Thursday, July 18, 2013

If you learn what can be made from your recycled plastic, will you recycle more?


The Ad Council and Keep America Beautiful have teamed up to do a campaign urging consumers to recycle more.  The strategy is to explain what recycled goods can become, e.g. plastic benches and sports arenas.

It’s an interesting approach and since few people actually bother to recycle (and the amounts go down by age) it’s probably time to start getting the recycling message out there.  But, is this the best approach?  Will people find it motivating?  Do you?

Here’s a link to one of the commercials in the campaign.



And here’s a link to a blog from 2011 about some research that suggests an alternative approach.



Forbes, T. (2013, July 17)  Ad Council, Keep America Beautiful Recycle Their Cause.  mediapost.com.  Retrieved July 17, 2013 from, http://www.mediapost.com/publications/article/204693/ad-council-keep-america-beautiful-recycle-their-c.html#axzz2ZL3rMO8Q

4 comments:

grace_legends said...

I like this commercial, it brings associations with our "human" life and goals.
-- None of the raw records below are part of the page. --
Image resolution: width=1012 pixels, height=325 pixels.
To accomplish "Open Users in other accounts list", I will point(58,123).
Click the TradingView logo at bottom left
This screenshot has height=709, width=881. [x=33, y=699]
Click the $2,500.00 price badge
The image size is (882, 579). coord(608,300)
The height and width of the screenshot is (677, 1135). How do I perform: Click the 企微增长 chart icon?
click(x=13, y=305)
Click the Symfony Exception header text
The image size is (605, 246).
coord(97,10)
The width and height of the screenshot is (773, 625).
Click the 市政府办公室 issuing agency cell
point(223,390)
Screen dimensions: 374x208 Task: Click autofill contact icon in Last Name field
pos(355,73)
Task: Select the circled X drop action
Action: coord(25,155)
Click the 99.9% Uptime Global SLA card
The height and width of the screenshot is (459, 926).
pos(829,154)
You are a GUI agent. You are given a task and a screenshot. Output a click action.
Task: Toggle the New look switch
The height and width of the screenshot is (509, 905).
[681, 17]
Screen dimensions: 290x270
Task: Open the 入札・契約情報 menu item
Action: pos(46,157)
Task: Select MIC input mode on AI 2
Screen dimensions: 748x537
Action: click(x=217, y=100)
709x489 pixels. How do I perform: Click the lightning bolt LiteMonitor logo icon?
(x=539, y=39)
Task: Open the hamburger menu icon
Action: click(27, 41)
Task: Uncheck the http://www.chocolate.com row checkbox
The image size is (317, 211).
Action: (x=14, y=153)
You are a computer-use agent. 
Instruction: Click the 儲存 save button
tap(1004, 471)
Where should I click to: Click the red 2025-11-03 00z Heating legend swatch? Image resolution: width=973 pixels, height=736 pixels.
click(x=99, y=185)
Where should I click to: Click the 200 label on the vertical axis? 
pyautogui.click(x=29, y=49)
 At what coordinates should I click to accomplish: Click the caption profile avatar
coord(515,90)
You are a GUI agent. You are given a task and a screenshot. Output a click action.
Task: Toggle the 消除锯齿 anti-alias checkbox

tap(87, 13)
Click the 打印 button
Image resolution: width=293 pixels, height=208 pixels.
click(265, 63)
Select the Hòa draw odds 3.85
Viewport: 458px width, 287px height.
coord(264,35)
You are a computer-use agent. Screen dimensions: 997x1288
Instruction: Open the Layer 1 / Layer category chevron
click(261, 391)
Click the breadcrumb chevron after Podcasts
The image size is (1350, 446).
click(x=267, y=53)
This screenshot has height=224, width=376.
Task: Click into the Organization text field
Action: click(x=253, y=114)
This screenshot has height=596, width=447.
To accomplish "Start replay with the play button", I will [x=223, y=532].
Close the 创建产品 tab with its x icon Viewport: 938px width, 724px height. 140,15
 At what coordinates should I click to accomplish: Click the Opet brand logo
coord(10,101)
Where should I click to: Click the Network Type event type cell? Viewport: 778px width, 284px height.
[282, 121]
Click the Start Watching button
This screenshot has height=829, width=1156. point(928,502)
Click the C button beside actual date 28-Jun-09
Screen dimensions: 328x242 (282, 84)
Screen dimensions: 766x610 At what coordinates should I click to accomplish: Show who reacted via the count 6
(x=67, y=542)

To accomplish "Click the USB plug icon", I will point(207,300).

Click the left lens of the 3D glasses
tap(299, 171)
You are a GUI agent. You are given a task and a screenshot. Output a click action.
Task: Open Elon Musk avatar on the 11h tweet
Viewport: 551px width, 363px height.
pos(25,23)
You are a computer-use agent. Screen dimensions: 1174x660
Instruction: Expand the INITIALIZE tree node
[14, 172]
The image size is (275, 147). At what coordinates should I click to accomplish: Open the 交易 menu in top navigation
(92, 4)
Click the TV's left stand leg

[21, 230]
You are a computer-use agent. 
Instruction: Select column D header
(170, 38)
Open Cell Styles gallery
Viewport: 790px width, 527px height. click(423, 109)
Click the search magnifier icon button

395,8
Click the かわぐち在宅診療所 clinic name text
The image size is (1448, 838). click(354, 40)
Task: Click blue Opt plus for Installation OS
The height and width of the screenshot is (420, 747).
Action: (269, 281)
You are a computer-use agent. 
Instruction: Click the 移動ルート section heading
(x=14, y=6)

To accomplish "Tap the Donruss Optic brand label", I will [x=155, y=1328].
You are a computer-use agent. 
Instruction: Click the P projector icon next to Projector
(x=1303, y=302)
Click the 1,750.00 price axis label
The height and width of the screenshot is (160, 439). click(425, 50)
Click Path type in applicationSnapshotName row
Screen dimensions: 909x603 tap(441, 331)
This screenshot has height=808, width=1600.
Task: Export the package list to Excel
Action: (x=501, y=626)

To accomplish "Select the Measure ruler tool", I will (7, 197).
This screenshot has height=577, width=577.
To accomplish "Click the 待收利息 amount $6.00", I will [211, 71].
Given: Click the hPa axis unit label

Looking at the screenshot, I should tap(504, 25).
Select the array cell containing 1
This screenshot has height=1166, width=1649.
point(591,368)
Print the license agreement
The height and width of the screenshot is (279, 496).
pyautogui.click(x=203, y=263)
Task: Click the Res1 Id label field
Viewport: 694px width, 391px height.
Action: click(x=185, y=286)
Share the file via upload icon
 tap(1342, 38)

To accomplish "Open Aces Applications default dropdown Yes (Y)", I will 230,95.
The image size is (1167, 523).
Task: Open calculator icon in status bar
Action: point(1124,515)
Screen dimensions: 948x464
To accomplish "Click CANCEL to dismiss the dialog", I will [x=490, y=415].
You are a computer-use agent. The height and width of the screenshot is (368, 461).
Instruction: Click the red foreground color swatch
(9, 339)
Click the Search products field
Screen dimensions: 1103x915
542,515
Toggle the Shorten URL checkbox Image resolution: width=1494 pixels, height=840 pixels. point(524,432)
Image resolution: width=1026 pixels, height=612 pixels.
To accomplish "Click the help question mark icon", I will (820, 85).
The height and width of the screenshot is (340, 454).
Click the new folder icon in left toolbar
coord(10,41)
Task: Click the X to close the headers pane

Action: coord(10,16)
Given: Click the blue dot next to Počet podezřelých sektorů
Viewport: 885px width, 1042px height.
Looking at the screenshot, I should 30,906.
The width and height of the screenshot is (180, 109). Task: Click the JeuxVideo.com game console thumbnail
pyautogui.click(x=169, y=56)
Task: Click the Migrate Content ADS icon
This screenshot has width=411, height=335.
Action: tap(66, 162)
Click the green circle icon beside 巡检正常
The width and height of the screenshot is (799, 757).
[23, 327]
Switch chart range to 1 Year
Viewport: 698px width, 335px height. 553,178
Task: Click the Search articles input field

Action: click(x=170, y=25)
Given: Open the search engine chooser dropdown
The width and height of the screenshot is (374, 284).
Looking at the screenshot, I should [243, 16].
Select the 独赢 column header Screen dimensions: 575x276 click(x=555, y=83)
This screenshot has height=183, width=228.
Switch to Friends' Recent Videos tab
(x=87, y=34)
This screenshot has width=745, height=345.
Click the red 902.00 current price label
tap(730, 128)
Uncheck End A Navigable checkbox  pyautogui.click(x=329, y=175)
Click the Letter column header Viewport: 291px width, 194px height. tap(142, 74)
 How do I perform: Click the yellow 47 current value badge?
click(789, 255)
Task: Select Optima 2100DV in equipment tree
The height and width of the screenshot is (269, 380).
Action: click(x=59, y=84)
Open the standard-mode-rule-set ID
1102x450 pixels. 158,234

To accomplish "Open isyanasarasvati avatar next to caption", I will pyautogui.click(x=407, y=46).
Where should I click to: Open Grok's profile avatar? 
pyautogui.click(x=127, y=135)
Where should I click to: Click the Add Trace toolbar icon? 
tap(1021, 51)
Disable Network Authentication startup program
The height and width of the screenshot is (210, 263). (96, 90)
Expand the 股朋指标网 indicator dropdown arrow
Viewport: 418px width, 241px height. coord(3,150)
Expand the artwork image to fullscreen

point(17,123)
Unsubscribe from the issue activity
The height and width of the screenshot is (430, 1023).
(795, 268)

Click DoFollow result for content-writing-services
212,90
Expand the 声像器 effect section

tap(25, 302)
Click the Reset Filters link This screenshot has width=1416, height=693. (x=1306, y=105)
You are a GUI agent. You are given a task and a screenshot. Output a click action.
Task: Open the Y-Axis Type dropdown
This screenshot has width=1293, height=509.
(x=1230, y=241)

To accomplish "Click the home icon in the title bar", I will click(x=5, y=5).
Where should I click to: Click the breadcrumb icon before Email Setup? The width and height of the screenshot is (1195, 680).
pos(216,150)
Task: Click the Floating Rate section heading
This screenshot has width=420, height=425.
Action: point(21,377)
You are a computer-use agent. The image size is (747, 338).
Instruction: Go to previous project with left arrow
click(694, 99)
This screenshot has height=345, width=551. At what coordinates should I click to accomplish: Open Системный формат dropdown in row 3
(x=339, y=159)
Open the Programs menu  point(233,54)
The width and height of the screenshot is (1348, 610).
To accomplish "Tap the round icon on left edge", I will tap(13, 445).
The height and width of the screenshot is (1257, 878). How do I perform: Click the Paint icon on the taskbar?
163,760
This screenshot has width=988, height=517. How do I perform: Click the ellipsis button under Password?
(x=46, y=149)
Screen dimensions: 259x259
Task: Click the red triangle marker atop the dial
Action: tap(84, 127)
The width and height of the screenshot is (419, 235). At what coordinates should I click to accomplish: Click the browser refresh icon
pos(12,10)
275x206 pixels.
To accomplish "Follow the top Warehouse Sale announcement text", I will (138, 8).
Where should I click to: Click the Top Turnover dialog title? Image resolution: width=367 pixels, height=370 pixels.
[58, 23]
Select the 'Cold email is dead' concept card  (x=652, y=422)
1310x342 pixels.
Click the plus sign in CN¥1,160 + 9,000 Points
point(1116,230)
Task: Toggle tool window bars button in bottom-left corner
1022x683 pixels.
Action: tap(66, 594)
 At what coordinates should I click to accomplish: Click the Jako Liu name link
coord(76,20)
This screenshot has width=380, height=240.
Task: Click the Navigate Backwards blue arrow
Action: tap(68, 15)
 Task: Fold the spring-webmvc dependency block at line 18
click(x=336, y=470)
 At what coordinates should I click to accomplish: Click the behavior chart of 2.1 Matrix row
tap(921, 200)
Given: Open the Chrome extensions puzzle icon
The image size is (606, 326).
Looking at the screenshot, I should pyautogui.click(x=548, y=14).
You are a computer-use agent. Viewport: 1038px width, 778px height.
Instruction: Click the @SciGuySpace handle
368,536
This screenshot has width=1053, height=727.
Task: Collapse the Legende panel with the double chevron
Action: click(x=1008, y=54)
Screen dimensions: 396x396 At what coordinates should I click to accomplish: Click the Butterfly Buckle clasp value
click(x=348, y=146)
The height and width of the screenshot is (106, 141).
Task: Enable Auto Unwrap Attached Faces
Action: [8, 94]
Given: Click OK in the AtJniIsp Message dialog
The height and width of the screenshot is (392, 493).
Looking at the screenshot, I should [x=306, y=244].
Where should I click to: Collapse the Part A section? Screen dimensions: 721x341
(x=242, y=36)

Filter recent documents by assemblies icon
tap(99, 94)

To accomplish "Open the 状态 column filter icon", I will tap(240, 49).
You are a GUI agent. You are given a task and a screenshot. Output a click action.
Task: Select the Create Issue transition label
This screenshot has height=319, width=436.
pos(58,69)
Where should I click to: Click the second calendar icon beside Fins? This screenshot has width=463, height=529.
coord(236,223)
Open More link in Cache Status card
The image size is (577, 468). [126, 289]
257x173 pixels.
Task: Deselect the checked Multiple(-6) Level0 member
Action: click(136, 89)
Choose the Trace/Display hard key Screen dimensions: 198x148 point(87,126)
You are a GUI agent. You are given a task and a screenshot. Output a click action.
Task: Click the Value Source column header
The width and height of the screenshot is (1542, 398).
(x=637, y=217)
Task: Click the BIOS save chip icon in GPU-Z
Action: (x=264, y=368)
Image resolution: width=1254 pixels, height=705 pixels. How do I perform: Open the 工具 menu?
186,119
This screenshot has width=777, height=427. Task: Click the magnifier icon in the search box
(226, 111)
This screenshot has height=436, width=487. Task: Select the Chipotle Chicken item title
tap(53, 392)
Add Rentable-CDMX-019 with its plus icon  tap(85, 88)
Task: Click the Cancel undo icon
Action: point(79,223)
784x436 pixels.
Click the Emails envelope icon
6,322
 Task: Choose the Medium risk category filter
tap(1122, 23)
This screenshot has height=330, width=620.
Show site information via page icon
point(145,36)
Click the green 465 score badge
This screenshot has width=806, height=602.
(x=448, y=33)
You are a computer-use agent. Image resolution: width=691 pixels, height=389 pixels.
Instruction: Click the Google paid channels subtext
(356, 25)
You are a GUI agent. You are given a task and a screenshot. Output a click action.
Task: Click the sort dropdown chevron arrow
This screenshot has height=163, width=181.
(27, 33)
No matter what people think about you, you can always dream and work hard on becoming someone who you want to be.

Unknown said...

Any effort taken to make life more positive ,surrounded with great environment is appreciable. Personally feel that the re-use of hotel towels(2010) in hotel rooms was a good approach to make people aware, at least makes a sense or leads to a judgement that how much percentage of the public got aware.

Unknown said...

I'm not particularly motivated by the commercial. When I read the campaign's basic strategy, it seemed like it should be a great, effective plan. But the actual execution didn't really hit home for me, particularly because the ad felt... paternal, which I don't yet connect to.

I don't know whether it was the attitude of helping a little guy grow up into a stadium, or whether it reminded me of "Feed The Children" in some sort of (paraphrasing) 'a little effort can go a long way' frame of reference. Either way, the ad felt so idealistic that it seemed disconnected from my actual recycling thought process.

At college, each suite was provided a Blue recycling bin (for cans, bottles, and the like) and a Green recycling bag (for paper goods). It was difficult to forget to recycle your soda or beer because the vivid colors were impossible to miss. And you would dump the recyclables in the same area as you would your garbage. How convenient! I didn't need to be convinced to recycle, and I didn't need to know the consequences of recycling. It just needed to be visibly present and relatively easy to deal with.

At home, we have no separate containers for recycling and garbage. And living in an apartment building, we have one garbage chute for garbage accessible from every floor, but we have to take any recyclables down to an area on the ground floor that's so small, it's often full up with other people's recyclables. So I don't recycle at home.

The MediaPost article states that only 38% of people surveyed are 'avid recyclers,' but I question the notion that efforts to increase recycling should start by increasing the share of 'avid recyclers,' leaving all of the legwork to people who weren't interested before. Instead, I think efforts to promote recycling would be better served by efforts to make recycling less inconvenient (or at least seem less inconvenient).

Perhaps this execution would have worked well towards branding for a recycling management company, but I'm not likely to take the motivation of 'helping bottles become benches' into my daily life and go out of my way to recycle.

Anonymous said...

In my case i dont believe if the goberment told me the campain, because i feel like for be nice with the country they can promess all.

Eitherway, if one brand represent the recycle campain all the people will be more consciosly. Because they believe in the brand, and we feel more identify with the brand.

They have to have one important brand behind the campain, because they have credibility and when is something real you believe more.

But I think that with this type of things is the only way that we can chance our mine, motivate and start to recycle.

So i think that its very good idea, but they need a confiable brand.